*** Opening Stored data ***

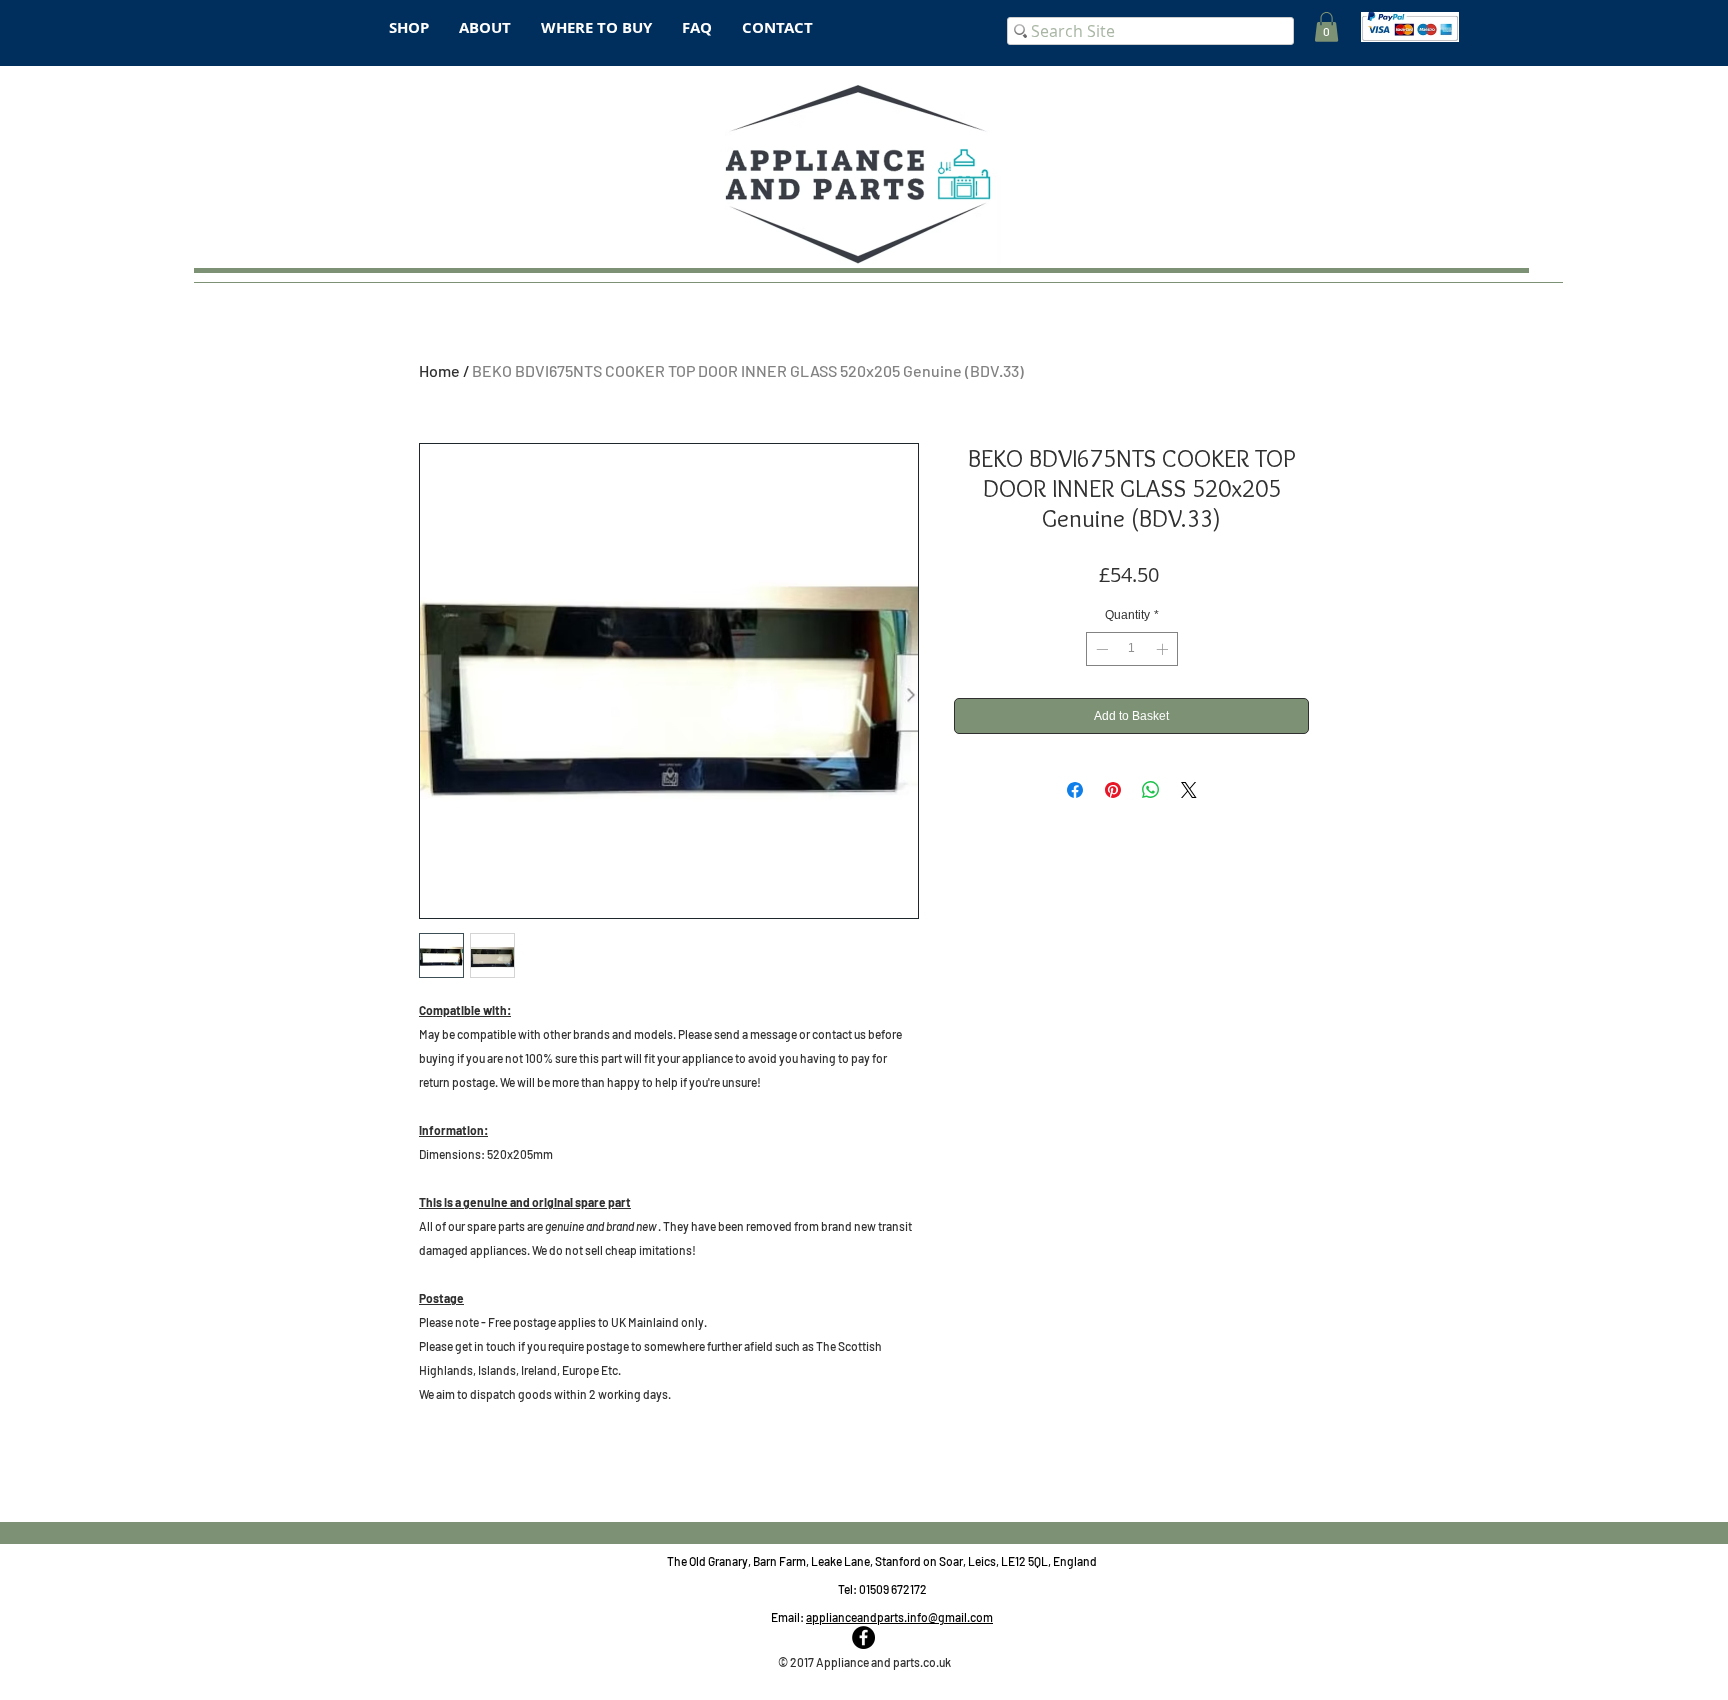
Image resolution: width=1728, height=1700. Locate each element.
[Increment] (1164, 649)
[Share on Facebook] (1075, 790)
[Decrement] (1100, 649)
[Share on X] (1189, 790)
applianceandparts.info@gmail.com (899, 1617)
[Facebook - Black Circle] (863, 1637)
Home (439, 370)
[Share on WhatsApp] (1151, 790)
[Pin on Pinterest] (1113, 790)
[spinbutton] (1132, 649)
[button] (1326, 27)
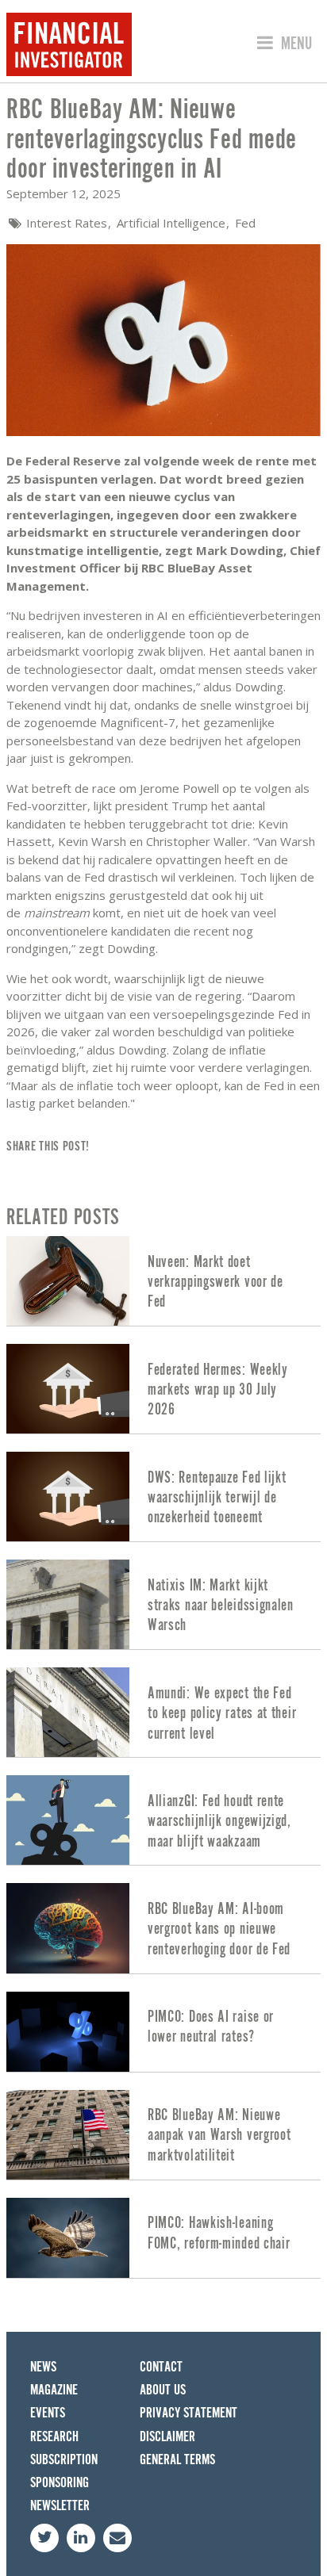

*** Closing Stored data ***

Goal of the exercise: Copy out only the lines from the one containing "applianceandparts.info@gmail.com (899, 1617)" to the end of the entries, unchanged. Drop the pictures.

Solution to the exercise:
applianceandparts.info@gmail.com (899, 1617)
[Facebook - Black Circle] (863, 1637)
Home (439, 370)
[Share on WhatsApp] (1151, 790)
[Pin on Pinterest] (1113, 790)
[spinbutton] (1132, 649)
[button] (1326, 27)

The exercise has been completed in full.